#### [EXERCISE]
Which lines in the listing below contain the string "should"? Copy each of those lines in full.

#### [RECORDS SHOWN]
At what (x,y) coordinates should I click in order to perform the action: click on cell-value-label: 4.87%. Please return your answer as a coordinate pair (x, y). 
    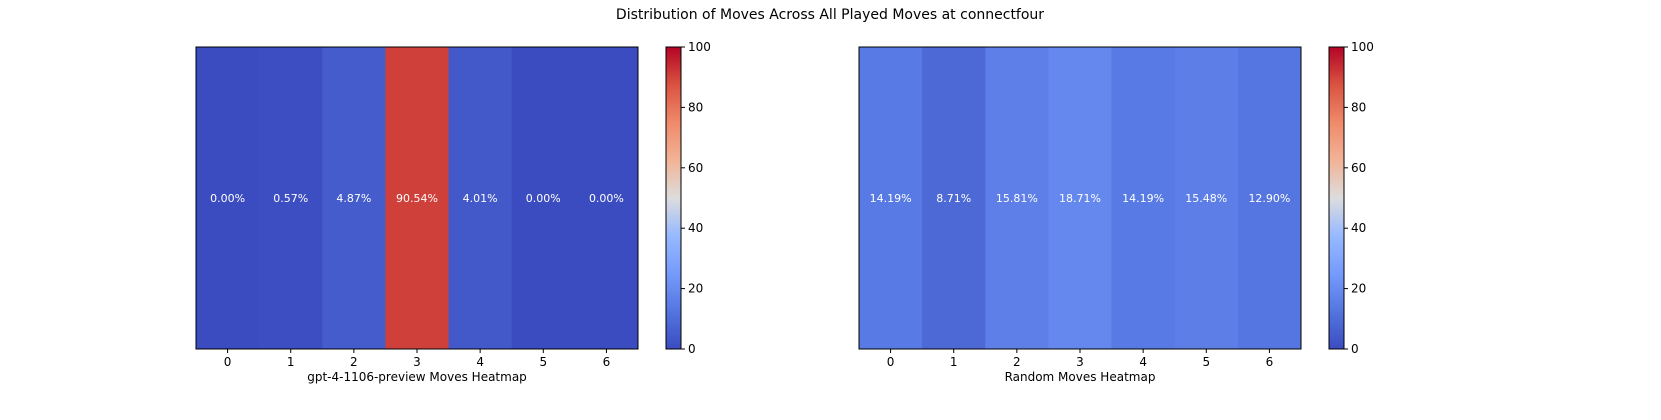
    Looking at the image, I should click on (354, 198).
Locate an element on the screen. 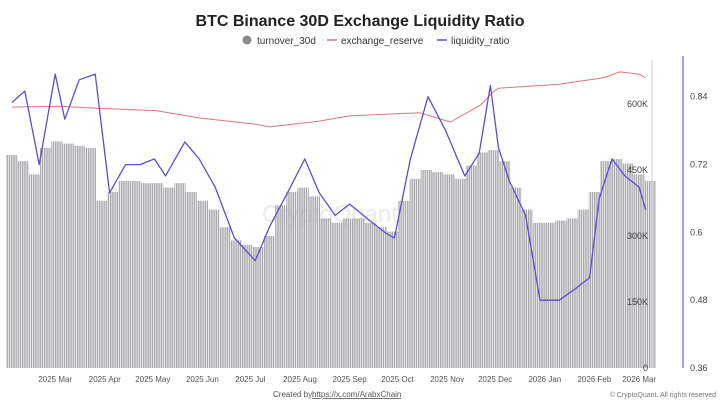 The image size is (720, 410). right-axis-tick-label: 0.84 is located at coordinates (699, 97).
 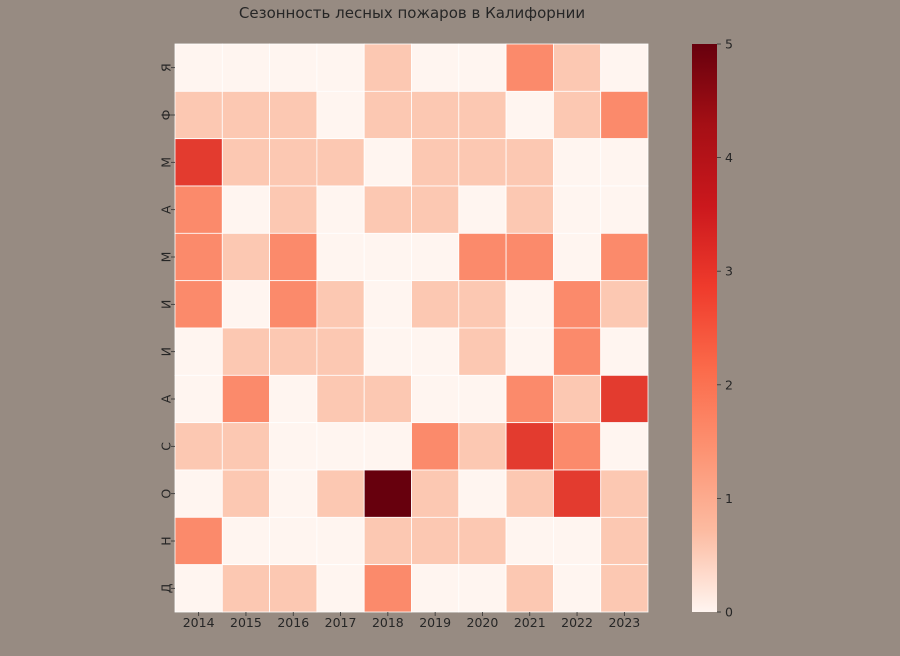 What do you see at coordinates (725, 328) in the screenshot?
I see `colorbar-ticks: 0 1 2 3 4 5` at bounding box center [725, 328].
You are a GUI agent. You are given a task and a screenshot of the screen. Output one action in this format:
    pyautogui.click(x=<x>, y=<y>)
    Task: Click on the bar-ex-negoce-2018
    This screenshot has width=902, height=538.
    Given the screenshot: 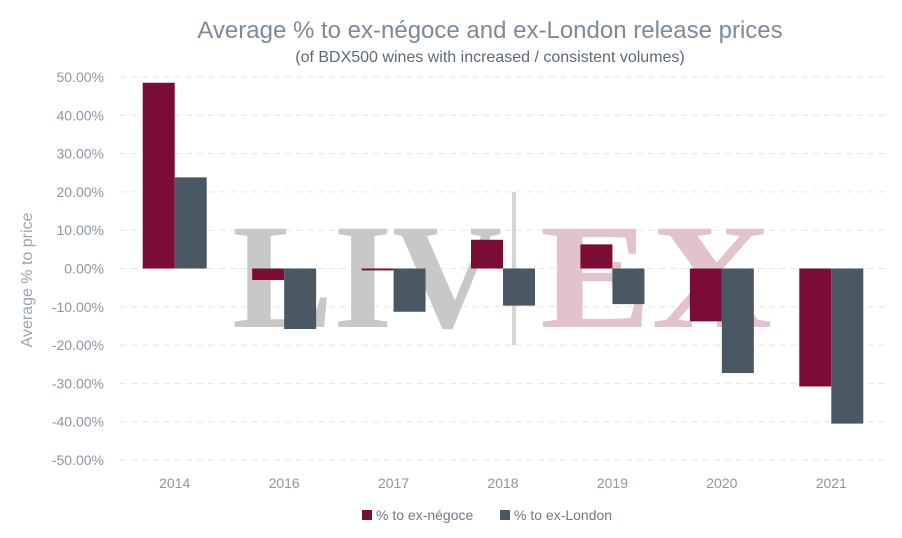 What is the action you would take?
    pyautogui.click(x=487, y=254)
    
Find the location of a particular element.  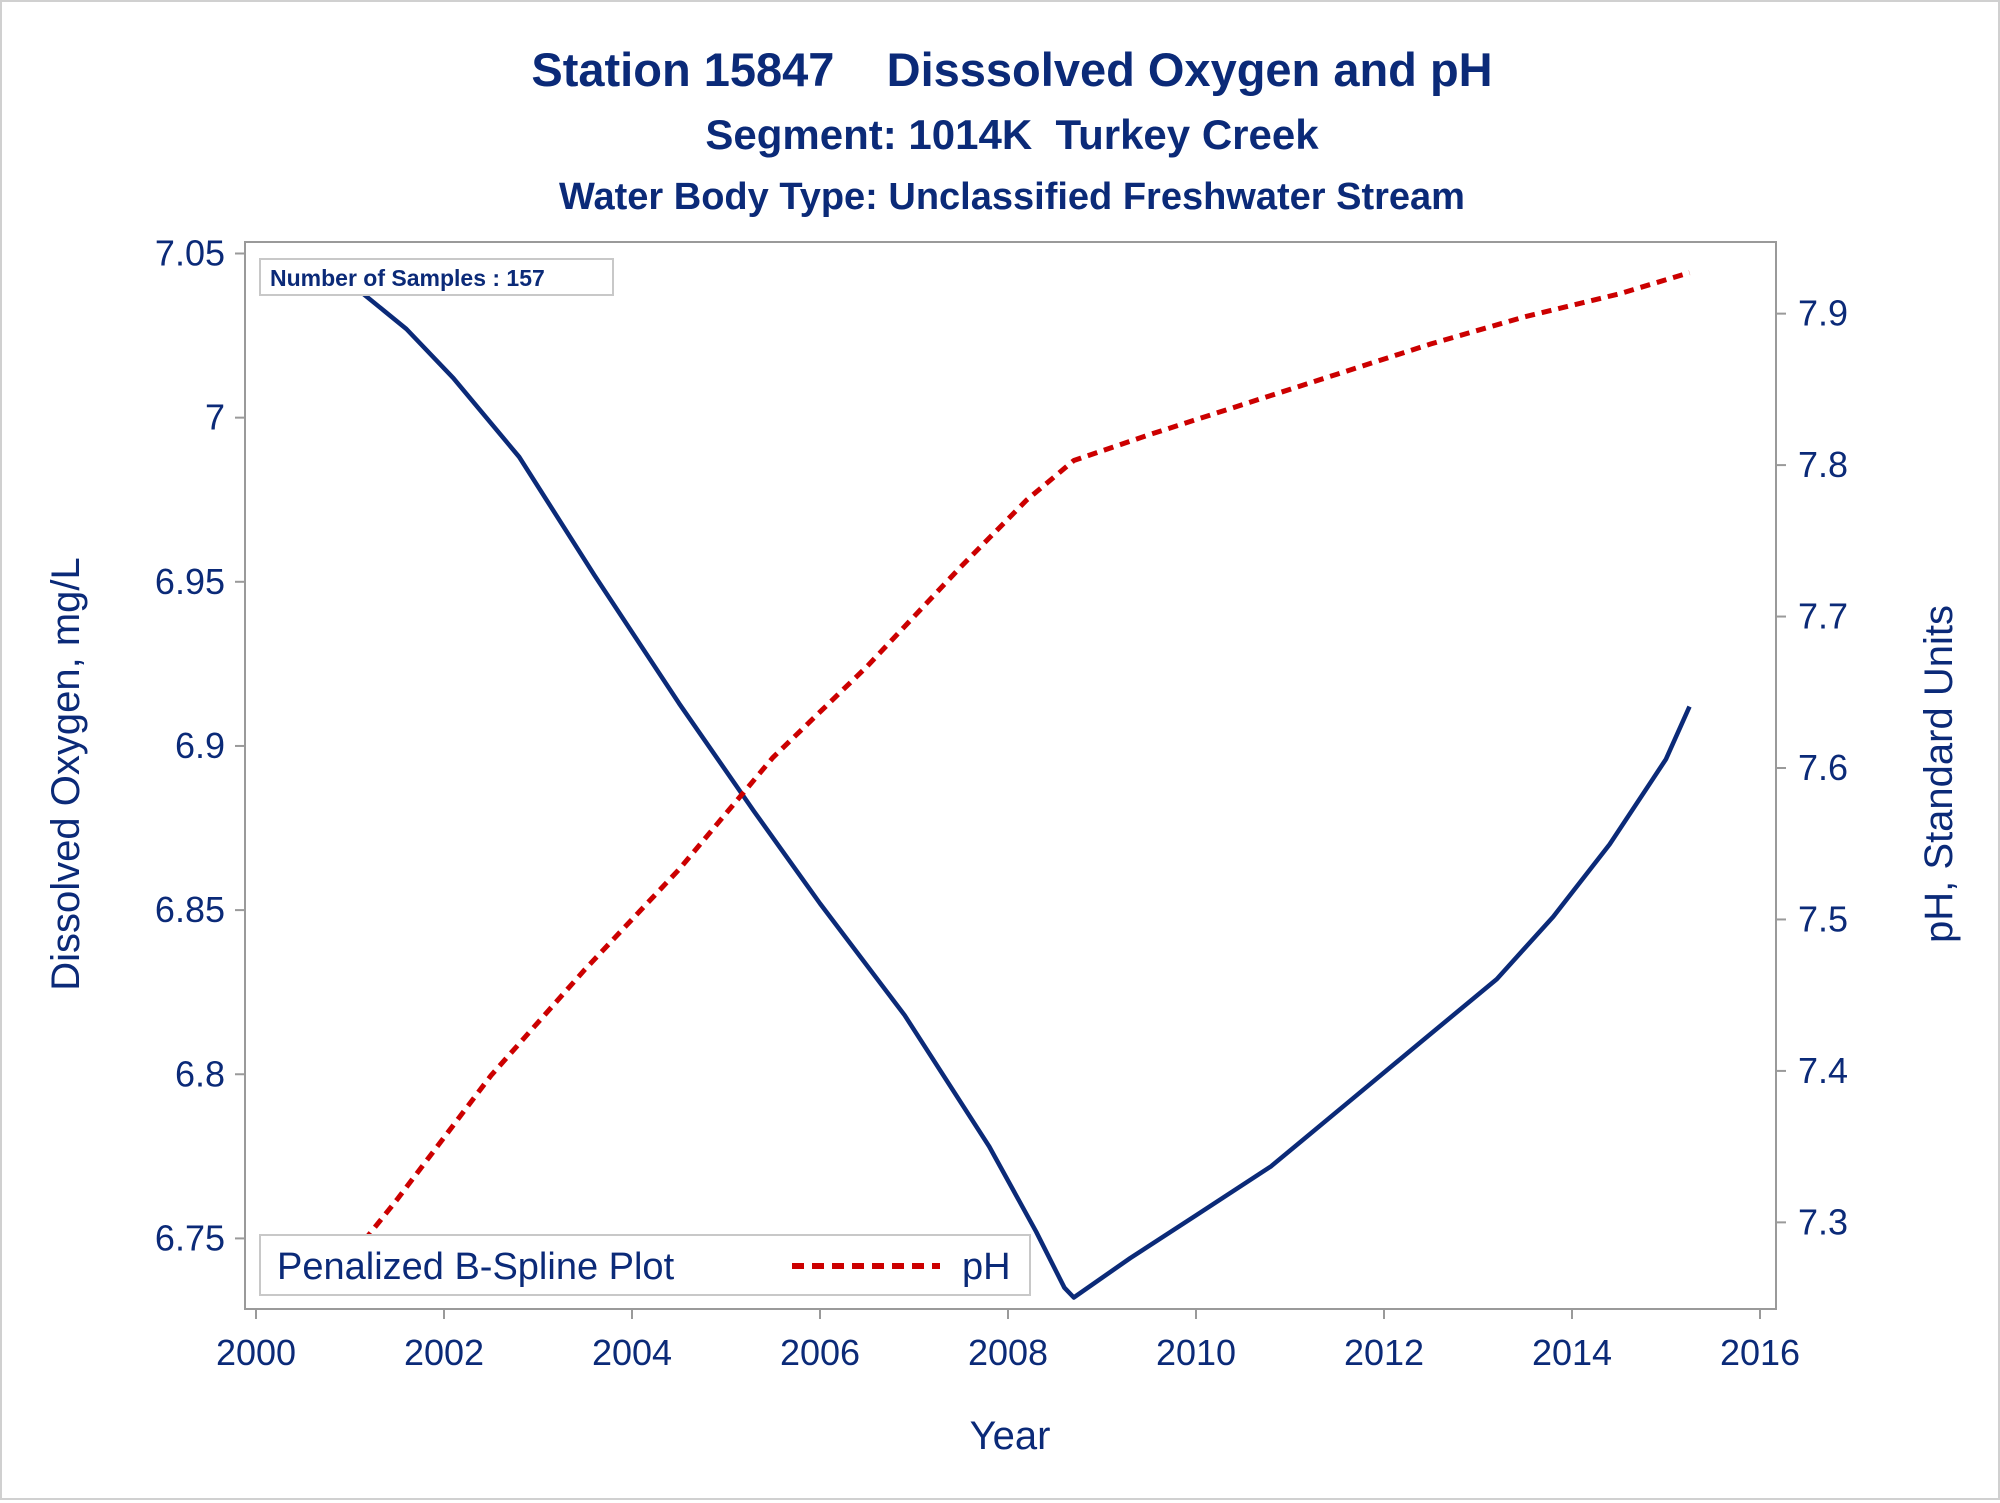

#### [ANSWER SECTION]
At what (x,y) coordinates should I click in order to perform the action: click on cell-value-label: 4.87%. Please return your answer as a coordinate pair (x, y). 
    Looking at the image, I should click on (354, 198).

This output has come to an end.